Miss Filha da Mãe, a anfitriã da sala, dá as boas-vindas aos presentes. Roliça, de barba verde e corpete. Corre a sala a perguntar os temas preferidos de cada um. E há quem tenha coragem de dizer que não ouviu nenhum, sem castigo. Não intervém durante a emissão, ai dela.
Não se ouvem comentários, o volume não deixa. A experiência quer-se como se o número 104 da Rua da Imprensa Nacional fosse uma mini Altice Arena. Há urros, gritos, braços no ar, palmas, expressões que espelham as dos cantores.
Noruega, Roménia, Sérvia, São Marino, Dinamarca, Rússia, Moldávia, Holanda, Austrália, Geórgia, Polónia, Malta, Hungria, Letónia, Suécia, Montenegro, Eslovénia e Ucrânia. Por esta ordem os temas são apresentados.

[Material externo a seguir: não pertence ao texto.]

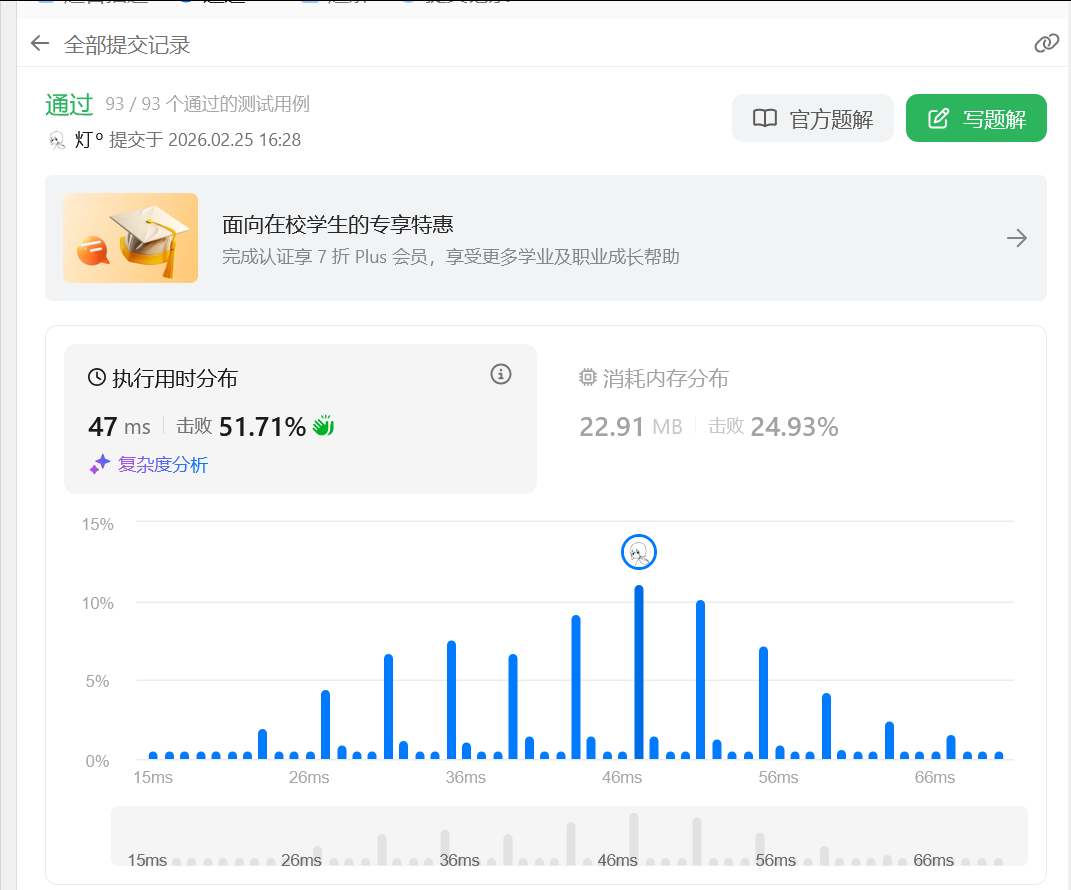Click the range selector mini-chart below the histogram
This screenshot has height=890, width=1071.
coord(569,836)
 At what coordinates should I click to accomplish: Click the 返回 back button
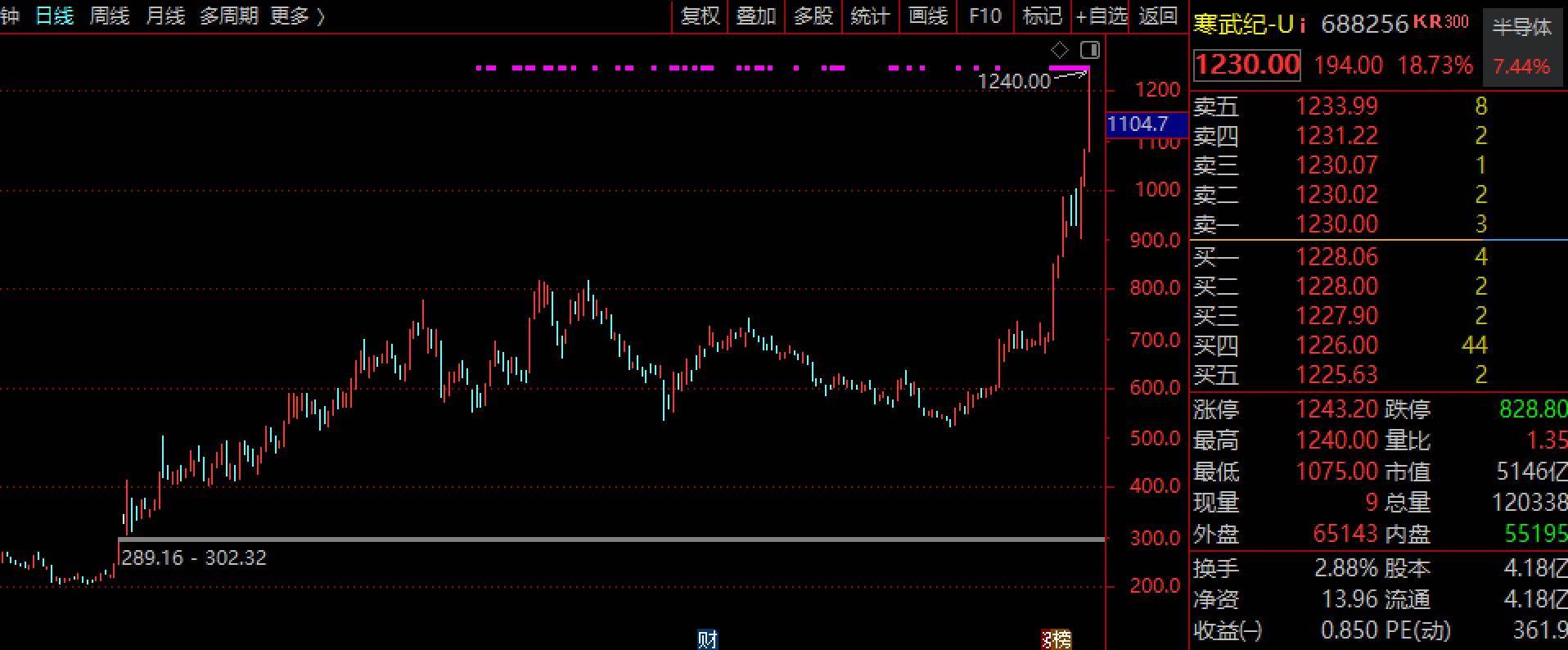(1157, 16)
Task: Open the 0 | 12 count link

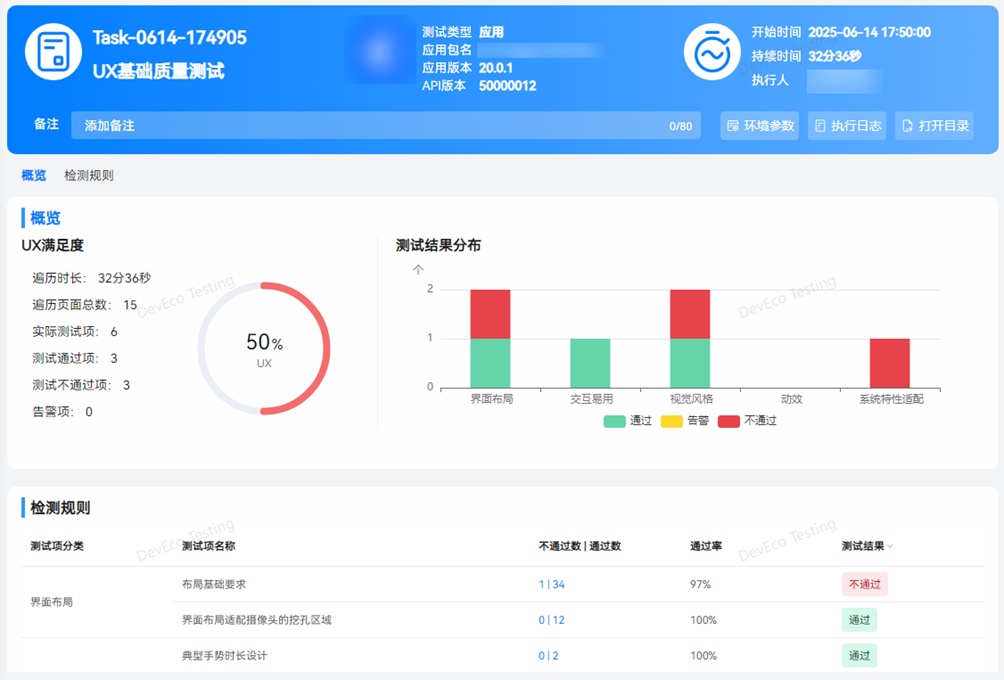Action: click(x=551, y=620)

O favoritismo mede-se pelo entusiasmo da sala. Se este fosse transformado em pontos, 12 seriam para a Dinamarca, 10 para a Suécia e 8 para a Noruega. A pista de dança demorou a inaugurar, só a Moldávia conseguiu um momento a pares. O que não quer dizer que as coreografias não estivessem na ponta dos dedos. Os moves dos vikings já estavam decorados. Como quase todas as letras e todos os ‘oooohhhh’.
Aqui música é fogo-de-artifício, é sentimento, é vida, é paixão — com exceção para as escolhas da Rússia, Arménia e Montenegro, que valeram uma ida ao bar ou à casa de banho. Ou da Holanda, que parece nem convencer os próprios holandeses.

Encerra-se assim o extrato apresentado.